**Exercise directions**
Which lines of the data include the string "computer"? List them all.

**Stored data entries**
%%

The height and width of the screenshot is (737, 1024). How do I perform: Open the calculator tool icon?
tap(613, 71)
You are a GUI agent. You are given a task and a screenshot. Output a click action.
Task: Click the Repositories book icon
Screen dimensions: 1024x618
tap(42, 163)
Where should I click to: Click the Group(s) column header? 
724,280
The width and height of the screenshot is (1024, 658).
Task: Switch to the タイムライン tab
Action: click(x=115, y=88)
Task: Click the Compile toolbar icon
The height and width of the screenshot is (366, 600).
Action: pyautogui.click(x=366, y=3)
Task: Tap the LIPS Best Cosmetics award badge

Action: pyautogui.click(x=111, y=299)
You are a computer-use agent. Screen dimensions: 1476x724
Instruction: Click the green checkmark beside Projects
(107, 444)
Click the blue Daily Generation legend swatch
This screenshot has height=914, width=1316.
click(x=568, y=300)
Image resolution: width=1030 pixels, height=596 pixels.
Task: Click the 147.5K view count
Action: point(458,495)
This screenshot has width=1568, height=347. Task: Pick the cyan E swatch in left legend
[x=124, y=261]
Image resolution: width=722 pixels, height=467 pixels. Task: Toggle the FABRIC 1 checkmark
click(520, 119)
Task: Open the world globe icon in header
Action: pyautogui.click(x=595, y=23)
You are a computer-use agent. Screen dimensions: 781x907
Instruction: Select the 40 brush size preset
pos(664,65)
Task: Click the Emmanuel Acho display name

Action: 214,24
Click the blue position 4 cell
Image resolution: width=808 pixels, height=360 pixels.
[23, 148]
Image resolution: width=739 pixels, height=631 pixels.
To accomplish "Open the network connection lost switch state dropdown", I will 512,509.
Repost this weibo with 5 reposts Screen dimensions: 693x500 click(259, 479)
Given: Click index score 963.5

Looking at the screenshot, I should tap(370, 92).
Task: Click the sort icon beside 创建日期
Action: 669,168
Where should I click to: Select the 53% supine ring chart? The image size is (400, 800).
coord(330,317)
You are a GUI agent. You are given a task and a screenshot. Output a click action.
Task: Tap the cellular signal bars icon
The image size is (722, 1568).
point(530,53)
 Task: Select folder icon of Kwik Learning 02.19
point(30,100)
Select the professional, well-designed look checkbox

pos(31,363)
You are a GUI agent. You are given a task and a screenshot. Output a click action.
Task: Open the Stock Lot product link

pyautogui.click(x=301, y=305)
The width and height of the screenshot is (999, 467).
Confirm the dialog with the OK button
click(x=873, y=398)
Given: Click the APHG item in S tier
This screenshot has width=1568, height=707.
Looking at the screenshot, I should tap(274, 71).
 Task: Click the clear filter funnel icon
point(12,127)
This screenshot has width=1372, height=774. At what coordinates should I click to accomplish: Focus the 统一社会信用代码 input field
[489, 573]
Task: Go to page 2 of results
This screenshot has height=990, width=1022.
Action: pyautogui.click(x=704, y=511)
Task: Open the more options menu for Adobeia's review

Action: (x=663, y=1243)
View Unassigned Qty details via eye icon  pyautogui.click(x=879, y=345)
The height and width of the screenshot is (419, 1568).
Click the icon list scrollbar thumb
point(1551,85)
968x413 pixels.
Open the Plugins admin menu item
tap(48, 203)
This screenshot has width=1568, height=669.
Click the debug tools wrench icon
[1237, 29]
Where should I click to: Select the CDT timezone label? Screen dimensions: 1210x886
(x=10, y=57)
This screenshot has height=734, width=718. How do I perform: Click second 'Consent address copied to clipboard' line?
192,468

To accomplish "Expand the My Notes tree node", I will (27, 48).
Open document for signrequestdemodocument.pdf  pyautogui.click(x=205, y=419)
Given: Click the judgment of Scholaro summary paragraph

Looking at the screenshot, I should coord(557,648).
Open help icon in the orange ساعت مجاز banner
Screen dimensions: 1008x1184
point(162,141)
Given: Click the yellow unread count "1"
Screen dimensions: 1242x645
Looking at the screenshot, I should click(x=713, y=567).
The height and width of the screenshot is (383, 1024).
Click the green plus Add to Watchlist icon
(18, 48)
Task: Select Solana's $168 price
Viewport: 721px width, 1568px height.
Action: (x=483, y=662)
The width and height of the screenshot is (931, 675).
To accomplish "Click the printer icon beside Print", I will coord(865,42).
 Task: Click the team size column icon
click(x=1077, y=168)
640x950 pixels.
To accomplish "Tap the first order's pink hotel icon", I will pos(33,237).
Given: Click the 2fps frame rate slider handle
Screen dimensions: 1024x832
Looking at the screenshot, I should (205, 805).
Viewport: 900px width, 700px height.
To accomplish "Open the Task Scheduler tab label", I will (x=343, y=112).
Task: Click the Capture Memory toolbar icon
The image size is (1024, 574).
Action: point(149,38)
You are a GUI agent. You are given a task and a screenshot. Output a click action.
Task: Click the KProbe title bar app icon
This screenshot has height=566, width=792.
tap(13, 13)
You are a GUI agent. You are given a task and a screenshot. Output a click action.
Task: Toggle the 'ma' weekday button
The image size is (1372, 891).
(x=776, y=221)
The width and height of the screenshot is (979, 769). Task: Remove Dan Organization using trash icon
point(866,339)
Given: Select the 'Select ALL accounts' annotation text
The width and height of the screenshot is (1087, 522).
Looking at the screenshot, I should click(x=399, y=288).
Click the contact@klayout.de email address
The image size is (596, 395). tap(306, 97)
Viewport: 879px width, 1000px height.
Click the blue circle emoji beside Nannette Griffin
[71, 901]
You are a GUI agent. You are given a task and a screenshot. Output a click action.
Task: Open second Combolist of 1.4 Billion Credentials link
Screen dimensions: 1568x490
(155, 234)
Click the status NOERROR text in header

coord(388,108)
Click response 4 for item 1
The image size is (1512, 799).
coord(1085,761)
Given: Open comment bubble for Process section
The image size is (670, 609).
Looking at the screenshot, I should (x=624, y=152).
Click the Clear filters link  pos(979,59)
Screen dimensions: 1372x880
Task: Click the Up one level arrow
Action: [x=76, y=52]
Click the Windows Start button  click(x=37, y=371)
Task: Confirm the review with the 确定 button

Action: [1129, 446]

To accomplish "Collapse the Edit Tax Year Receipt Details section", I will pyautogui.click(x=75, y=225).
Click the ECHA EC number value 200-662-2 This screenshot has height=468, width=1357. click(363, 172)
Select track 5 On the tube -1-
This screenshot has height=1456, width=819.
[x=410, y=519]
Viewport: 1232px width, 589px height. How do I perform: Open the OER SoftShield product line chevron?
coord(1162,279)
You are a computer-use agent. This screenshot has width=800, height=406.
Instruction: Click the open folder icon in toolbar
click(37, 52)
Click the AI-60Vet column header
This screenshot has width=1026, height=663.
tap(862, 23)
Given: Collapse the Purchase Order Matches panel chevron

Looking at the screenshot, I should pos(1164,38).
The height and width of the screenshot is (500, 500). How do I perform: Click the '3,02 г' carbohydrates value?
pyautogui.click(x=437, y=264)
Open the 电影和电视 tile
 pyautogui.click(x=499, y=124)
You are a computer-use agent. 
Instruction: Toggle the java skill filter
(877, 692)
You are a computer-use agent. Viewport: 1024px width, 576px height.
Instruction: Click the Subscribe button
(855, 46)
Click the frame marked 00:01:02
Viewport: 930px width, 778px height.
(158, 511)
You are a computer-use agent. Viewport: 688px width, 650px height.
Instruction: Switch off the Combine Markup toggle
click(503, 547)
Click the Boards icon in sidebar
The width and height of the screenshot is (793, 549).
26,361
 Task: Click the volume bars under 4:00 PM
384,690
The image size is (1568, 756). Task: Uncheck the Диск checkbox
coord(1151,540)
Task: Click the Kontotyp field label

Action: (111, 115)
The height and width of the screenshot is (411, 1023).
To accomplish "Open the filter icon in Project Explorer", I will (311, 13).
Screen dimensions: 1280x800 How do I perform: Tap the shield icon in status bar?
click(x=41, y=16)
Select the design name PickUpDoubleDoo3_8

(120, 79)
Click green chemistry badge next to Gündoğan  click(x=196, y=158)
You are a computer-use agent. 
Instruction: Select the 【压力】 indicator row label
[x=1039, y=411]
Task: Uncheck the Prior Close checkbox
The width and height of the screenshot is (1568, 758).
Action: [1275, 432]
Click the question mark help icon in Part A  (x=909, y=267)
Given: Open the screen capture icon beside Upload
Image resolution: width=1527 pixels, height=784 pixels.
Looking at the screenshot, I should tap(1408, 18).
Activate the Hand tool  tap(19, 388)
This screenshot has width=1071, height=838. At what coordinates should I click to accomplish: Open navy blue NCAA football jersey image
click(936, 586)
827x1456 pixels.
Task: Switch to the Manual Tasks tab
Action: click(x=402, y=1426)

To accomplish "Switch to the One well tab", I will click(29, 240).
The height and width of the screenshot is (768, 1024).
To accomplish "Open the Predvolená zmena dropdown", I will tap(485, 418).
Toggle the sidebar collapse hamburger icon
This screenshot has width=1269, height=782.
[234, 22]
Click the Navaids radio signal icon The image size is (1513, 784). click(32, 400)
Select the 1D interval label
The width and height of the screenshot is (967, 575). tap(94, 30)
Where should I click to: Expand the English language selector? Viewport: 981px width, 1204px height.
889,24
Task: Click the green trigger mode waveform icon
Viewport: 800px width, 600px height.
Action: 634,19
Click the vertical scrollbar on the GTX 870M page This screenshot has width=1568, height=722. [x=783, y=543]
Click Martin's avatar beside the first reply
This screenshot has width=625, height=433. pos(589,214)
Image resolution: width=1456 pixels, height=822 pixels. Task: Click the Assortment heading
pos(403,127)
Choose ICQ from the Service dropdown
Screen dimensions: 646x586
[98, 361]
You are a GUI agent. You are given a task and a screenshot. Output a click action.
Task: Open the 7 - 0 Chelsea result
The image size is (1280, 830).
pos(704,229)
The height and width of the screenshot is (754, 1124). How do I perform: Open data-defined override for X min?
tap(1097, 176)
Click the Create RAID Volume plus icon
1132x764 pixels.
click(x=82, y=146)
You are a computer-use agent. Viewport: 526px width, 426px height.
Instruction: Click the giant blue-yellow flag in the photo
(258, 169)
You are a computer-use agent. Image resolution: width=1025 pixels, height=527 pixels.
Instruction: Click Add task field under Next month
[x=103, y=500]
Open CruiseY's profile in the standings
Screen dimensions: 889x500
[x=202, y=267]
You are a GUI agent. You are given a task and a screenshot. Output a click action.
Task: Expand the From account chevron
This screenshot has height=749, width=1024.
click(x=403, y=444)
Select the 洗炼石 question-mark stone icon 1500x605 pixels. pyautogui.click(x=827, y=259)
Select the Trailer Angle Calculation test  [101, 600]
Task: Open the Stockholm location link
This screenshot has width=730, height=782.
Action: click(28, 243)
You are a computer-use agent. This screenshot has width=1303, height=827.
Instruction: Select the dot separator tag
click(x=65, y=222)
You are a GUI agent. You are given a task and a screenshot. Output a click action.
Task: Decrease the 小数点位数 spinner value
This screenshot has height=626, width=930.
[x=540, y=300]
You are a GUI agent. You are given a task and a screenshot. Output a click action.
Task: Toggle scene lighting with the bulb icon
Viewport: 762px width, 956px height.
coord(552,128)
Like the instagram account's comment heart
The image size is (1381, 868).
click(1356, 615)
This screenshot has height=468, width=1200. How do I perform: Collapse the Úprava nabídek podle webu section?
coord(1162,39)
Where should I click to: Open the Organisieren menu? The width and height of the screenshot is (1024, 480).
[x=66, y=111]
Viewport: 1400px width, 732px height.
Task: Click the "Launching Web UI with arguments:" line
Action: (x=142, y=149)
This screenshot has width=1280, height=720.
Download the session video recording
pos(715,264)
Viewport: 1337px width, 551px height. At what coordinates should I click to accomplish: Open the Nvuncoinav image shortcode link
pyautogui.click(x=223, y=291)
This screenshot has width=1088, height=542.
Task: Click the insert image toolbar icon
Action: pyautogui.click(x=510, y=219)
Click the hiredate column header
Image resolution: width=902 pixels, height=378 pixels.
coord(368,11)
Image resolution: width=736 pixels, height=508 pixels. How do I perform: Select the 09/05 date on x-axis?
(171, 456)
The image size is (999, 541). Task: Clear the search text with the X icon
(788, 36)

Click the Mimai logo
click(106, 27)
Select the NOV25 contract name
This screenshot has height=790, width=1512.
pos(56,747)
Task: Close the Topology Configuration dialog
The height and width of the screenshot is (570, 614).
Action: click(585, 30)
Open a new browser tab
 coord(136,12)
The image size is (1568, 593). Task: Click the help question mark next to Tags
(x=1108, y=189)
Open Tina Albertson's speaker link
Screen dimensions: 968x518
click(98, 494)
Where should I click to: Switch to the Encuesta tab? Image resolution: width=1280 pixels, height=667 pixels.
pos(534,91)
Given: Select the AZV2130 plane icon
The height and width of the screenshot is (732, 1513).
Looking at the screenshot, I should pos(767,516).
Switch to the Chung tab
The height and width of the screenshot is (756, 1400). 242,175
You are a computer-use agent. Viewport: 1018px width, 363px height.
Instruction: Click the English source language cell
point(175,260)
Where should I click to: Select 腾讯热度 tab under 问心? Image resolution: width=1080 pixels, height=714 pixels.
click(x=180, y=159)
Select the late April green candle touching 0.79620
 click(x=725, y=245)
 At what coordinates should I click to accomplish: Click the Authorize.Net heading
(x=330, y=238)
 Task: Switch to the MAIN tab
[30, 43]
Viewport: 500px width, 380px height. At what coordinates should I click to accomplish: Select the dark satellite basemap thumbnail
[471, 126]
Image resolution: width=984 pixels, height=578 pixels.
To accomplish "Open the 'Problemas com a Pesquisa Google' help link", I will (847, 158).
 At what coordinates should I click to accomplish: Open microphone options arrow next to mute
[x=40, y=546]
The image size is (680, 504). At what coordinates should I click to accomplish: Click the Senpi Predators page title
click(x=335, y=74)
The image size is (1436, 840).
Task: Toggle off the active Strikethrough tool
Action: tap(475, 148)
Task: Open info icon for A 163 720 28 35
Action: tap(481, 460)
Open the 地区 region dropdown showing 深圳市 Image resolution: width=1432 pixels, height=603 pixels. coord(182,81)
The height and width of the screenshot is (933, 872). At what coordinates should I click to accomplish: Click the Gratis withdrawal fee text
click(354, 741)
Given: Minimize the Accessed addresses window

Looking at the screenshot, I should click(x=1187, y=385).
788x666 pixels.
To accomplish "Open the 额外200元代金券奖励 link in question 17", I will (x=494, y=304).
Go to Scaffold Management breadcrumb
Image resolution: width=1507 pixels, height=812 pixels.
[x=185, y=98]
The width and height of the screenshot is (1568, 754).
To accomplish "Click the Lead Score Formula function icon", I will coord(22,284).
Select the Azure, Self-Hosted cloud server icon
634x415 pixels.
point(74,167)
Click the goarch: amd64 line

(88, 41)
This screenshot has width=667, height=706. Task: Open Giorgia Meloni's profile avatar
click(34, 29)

%%

**Written reply**
You are a computer-use agent. Screen dimensions: 1476x724
You are a computer-use agent. Screen dimensions: 781x907
You are a computer-use agent. This screenshot has width=800, height=406.
You are a computer-use agent. 
You are a computer-use agent. Viewport: 1024px width, 576px height.
You are a computer-use agent. Viewport: 688px width, 650px height.
You are a computer-use agent. 
You are a computer-use agent. Viewport: 526px width, 426px height.
You are a computer-use agent. Image resolution: width=1025 pixels, height=527 pixels.
You are a computer-use agent. This screenshot has width=1303, height=827.
You are a computer-use agent. Viewport: 1018px width, 363px height.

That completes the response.